▸ Job: Convert each line of the records below into a Markdown table with the columns "Row" and "Line", omitting blank lines.

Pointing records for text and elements
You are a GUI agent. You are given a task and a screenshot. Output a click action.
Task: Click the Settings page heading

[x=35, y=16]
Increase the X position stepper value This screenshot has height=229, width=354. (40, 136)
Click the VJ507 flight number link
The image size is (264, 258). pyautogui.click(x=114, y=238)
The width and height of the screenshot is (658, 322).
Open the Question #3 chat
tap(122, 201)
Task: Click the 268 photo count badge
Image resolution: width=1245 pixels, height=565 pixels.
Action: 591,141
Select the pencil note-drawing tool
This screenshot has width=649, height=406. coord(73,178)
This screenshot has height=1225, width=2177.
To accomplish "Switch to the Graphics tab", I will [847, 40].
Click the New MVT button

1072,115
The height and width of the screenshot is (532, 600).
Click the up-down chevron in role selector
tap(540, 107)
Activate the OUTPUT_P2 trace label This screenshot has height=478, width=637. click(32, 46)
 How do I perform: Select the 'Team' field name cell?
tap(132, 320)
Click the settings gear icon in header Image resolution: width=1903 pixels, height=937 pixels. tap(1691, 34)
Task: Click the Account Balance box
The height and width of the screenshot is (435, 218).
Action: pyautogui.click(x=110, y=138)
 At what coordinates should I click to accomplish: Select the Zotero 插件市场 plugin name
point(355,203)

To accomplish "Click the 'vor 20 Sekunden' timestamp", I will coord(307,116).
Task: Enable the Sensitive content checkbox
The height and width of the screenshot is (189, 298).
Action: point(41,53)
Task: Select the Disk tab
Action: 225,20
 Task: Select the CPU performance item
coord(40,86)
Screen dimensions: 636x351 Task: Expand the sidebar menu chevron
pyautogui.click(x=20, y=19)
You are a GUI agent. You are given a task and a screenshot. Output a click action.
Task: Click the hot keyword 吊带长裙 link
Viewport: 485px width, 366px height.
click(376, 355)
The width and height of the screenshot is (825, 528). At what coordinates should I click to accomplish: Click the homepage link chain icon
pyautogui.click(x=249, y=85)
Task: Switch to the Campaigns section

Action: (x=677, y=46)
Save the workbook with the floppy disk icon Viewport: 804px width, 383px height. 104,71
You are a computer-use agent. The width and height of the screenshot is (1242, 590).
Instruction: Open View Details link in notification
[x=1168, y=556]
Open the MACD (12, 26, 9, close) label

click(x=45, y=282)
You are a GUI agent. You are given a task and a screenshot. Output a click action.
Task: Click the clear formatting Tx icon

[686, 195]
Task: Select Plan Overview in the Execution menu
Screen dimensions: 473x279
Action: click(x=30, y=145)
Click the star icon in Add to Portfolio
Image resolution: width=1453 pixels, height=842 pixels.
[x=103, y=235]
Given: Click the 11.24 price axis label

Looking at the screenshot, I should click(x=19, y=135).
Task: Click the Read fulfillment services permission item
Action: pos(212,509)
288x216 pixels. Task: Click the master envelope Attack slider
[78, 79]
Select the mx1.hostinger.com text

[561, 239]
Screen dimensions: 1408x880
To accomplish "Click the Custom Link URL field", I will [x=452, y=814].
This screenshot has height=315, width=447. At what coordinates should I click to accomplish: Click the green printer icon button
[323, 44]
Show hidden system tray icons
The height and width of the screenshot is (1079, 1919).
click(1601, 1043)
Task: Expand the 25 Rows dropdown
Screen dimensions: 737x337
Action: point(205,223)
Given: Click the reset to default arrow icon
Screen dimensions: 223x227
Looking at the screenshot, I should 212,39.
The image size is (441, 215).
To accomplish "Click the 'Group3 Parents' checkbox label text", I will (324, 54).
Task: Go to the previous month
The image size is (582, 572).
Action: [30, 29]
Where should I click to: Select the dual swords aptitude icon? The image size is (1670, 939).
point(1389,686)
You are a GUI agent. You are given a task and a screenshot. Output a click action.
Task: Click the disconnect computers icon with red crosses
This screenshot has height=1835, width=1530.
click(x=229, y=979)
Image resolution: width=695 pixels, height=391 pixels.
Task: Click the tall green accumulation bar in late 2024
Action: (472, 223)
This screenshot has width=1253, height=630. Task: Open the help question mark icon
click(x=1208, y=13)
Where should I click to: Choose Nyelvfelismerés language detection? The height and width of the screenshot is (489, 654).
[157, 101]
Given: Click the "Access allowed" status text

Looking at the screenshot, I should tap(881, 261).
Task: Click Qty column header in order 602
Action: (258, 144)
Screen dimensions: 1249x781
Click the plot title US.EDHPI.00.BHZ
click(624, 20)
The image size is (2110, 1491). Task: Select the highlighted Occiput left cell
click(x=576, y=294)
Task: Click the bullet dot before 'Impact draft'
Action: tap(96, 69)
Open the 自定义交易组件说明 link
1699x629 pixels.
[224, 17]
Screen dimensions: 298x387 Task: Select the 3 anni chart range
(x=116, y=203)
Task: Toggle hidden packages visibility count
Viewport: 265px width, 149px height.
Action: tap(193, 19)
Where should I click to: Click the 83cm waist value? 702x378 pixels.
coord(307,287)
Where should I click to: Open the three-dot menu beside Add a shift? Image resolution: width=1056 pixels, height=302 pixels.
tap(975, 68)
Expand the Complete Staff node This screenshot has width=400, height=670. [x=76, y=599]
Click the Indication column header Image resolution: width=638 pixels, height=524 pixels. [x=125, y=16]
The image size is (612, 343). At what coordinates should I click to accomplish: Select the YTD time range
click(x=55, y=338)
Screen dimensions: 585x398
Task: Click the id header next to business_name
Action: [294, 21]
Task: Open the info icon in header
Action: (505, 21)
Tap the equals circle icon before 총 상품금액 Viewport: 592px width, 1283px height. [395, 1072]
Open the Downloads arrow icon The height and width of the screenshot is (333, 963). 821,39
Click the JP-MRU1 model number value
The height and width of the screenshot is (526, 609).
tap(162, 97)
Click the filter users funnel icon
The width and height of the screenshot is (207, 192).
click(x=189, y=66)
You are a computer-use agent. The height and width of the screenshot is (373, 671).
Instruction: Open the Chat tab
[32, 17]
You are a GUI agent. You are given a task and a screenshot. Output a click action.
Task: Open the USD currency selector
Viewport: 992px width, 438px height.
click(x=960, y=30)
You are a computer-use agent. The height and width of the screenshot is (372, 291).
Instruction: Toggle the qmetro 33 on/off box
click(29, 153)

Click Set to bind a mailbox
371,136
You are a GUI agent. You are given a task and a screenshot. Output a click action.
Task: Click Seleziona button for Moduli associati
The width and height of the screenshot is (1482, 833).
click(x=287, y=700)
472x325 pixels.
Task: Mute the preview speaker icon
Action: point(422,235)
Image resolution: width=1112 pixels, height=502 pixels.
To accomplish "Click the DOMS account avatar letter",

▸ The output:
| Row | Line |
|---|---|
| 1 | You are a GUI agent. You are given a task and a screenshot. Output a click action. |
| 2 | Task: Click the Settings page heading |
| 3 | [x=35, y=16] |
| 4 | Increase the X position stepper value This screenshot has height=229, width=354. (40, 136) |
| 5 | Click the VJ507 flight number link |
| 6 | The image size is (264, 258). pyautogui.click(x=114, y=238) |
| 7 | The width and height of the screenshot is (658, 322). |
| 8 | Open the Question #3 chat |
| 9 | tap(122, 201) |
| 10 | Task: Click the 268 photo count badge |
| 11 | Image resolution: width=1245 pixels, height=565 pixels. |
| 12 | Action: 591,141 |
| 13 | Select the pencil note-drawing tool |
| 14 | This screenshot has width=649, height=406. coord(73,178) |
| 15 | This screenshot has height=1225, width=2177. |
| 16 | To accomplish "Switch to the Graphics tab", I will [847, 40]. |
| 17 | Click the New MVT button |
| 18 | 1072,115 |
| 19 | The height and width of the screenshot is (532, 600). |
| 20 | Click the up-down chevron in role selector |
| 21 | tap(540, 107) |
| 22 | Activate the OUTPUT_P2 trace label This screenshot has height=478, width=637. click(32, 46) |
| 23 |  How do I perform: Select the 'Team' field name cell? |
| 24 | tap(132, 320) |
| 25 | Click the settings gear icon in header Image resolution: width=1903 pixels, height=937 pixels. tap(1691, 34) |
| 26 | Task: Click the Account Balance box |
| 27 | The height and width of the screenshot is (435, 218). |
| 28 | Action: pyautogui.click(x=110, y=138) |
| 29 |  At what coordinates should I click to accomplish: Select the Zotero 插件市场 plugin name |
| 30 | point(355,203) |
| 31 | To accomplish "Click the 'vor 20 Sekunden' timestamp", I will coord(307,116). |
| 32 | Task: Enable the Sensitive content checkbox |
| 33 | The height and width of the screenshot is (189, 298). |
| 34 | Action: point(41,53) |
| 35 | Task: Select the Disk tab |
| 36 | Action: 225,20 |
| 37 |  Task: Select the CPU performance item |
| 38 | coord(40,86) |
| 39 | Screen dimensions: 636x351 Task: Expand the sidebar menu chevron |
| 40 | pyautogui.click(x=20, y=19) |
| 41 | You are a GUI agent. You are given a task and a screenshot. Output a click action. |
| 42 | Task: Click the hot keyword 吊带长裙 link |
| 43 | Viewport: 485px width, 366px height. |
| 44 | click(376, 355) |
| 45 | The width and height of the screenshot is (825, 528). At what coordinates should I click to accomplish: Click the homepage link chain icon |
| 46 | pyautogui.click(x=249, y=85) |
| 47 | Task: Switch to the Campaigns section |
| 48 | Action: (x=677, y=46) |
| 49 | Save the workbook with the floppy disk icon Viewport: 804px width, 383px height. 104,71 |
| 50 | You are a computer-use agent. The width and height of the screenshot is (1242, 590). |
| 51 | Instruction: Open View Details link in notification |
| 52 | [x=1168, y=556] |
| 53 | Open the MACD (12, 26, 9, close) label |
| 54 | click(x=45, y=282) |
| 55 | You are a GUI agent. You are given a task and a screenshot. Output a click action. |
| 56 | Task: Click the clear formatting Tx icon |
| 57 | [686, 195] |
| 58 | Task: Select Plan Overview in the Execution menu |
| 59 | Screen dimensions: 473x279 |
| 60 | Action: click(x=30, y=145) |
| 61 | Click the star icon in Add to Portfolio |
| 62 | Image resolution: width=1453 pixels, height=842 pixels. |
| 63 | [x=103, y=235] |
| 64 | Given: Click the 11.24 price axis label |
| 65 | Looking at the screenshot, I should click(x=19, y=135). |
| 66 | Task: Click the Read fulfillment services permission item |
| 67 | Action: pos(212,509) |
| 68 | 288x216 pixels. Task: Click the master envelope Attack slider |
| 69 | [78, 79] |
| 70 | Select the mx1.hostinger.com text |
| 71 | [561, 239] |
| 72 | Screen dimensions: 1408x880 |
| 73 | To accomplish "Click the Custom Link URL field", I will [x=452, y=814]. |
| 74 | This screenshot has height=315, width=447. At what coordinates should I click to accomplish: Click the green printer icon button |
| 75 | [323, 44] |
| 76 | Show hidden system tray icons |
| 77 | The height and width of the screenshot is (1079, 1919). |
| 78 | click(1601, 1043) |
| 79 | Task: Expand the 25 Rows dropdown |
| 80 | Screen dimensions: 737x337 |
| 81 | Action: point(205,223) |
| 82 | Given: Click the reset to default arrow icon |
| 83 | Screen dimensions: 223x227 |
| 84 | Looking at the screenshot, I should 212,39. |
| 85 | The image size is (441, 215). |
| 86 | To accomplish "Click the 'Group3 Parents' checkbox label text", I will (324, 54). |
| 87 | Task: Go to the previous month |
| 88 | The image size is (582, 572). |
| 89 | Action: [30, 29] |
| 90 | Where should I click to: Select the dual swords aptitude icon? The image size is (1670, 939). |
| 91 | point(1389,686) |
| 92 | You are a GUI agent. You are given a task and a screenshot. Output a click action. |
| 93 | Task: Click the disconnect computers icon with red crosses |
| 94 | This screenshot has height=1835, width=1530. |
| 95 | click(x=229, y=979) |
| 96 | Image resolution: width=695 pixels, height=391 pixels. |
| 97 | Task: Click the tall green accumulation bar in late 2024 |
| 98 | Action: (472, 223) |
| 99 | This screenshot has width=1253, height=630. Task: Open the help question mark icon |
| 100 | click(x=1208, y=13) |
| 101 | Where should I click to: Choose Nyelvfelismerés language detection? The height and width of the screenshot is (489, 654). |
| 102 | [157, 101] |
| 103 | Given: Click the "Access allowed" status text |
| 104 | Looking at the screenshot, I should tap(881, 261). |
| 105 | Task: Click Qty column header in order 602 |
| 106 | Action: (258, 144) |
| 107 | Screen dimensions: 1249x781 |
| 108 | Click the plot title US.EDHPI.00.BHZ |
| 109 | click(624, 20) |
| 110 | The image size is (2110, 1491). Task: Select the highlighted Occiput left cell |
| 111 | click(x=576, y=294) |
| 112 | Task: Click the bullet dot before 'Impact draft' |
| 113 | Action: tap(96, 69) |
| 114 | Open the 自定义交易组件说明 link |
| 115 | 1699x629 pixels. |
| 116 | [224, 17] |
| 117 | Screen dimensions: 298x387 Task: Select the 3 anni chart range |
| 118 | (x=116, y=203) |
| 119 | Task: Toggle hidden packages visibility count |
| 120 | Viewport: 265px width, 149px height. |
| 121 | Action: tap(193, 19) |
| 122 | Where should I click to: Click the 83cm waist value? 702x378 pixels. |
| 123 | coord(307,287) |
| 124 | Where should I click to: Open the three-dot menu beside Add a shift? Image resolution: width=1056 pixels, height=302 pixels. |
| 125 | tap(975, 68) |
| 126 | Expand the Complete Staff node This screenshot has width=400, height=670. [x=76, y=599] |
| 127 | Click the Indication column header Image resolution: width=638 pixels, height=524 pixels. [x=125, y=16] |
| 128 | The image size is (612, 343). At what coordinates should I click to accomplish: Select the YTD time range |
| 129 | click(x=55, y=338) |
| 130 | Screen dimensions: 585x398 |
| 131 | Task: Click the id header next to business_name |
| 132 | Action: [294, 21] |
| 133 | Task: Open the info icon in header |
| 134 | Action: (505, 21) |
| 135 | Tap the equals circle icon before 총 상품금액 Viewport: 592px width, 1283px height. [395, 1072] |
| 136 | Open the Downloads arrow icon The height and width of the screenshot is (333, 963). 821,39 |
| 137 | Click the JP-MRU1 model number value |
| 138 | The height and width of the screenshot is (526, 609). |
| 139 | tap(162, 97) |
| 140 | Click the filter users funnel icon |
| 141 | The width and height of the screenshot is (207, 192). |
| 142 | click(x=189, y=66) |
| 143 | You are a computer-use agent. The height and width of the screenshot is (373, 671). |
| 144 | Instruction: Open the Chat tab |
| 145 | [32, 17] |
| 146 | You are a GUI agent. You are given a task and a screenshot. Output a click action. |
| 147 | Task: Open the USD currency selector |
| 148 | Viewport: 992px width, 438px height. |
| 149 | click(x=960, y=30) |
| 150 | You are a computer-use agent. The height and width of the screenshot is (372, 291). |
| 151 | Instruction: Toggle the qmetro 33 on/off box |
| 152 | click(29, 153) |
| 153 | Click Set to bind a mailbox |
| 154 | 371,136 |
| 155 | You are a GUI agent. You are given a task and a screenshot. Output a click action. |
| 156 | Task: Click Seleziona button for Moduli associati |
| 157 | The width and height of the screenshot is (1482, 833). |
| 158 | click(x=287, y=700) |
| 159 | 472x325 pixels. |
| 160 | Task: Mute the preview speaker icon |
| 161 | Action: point(422,235) |
| 162 | Image resolution: width=1112 pixels, height=502 pixels. |
| 163 | To accomplish "Click the DOMS account avatar letter", |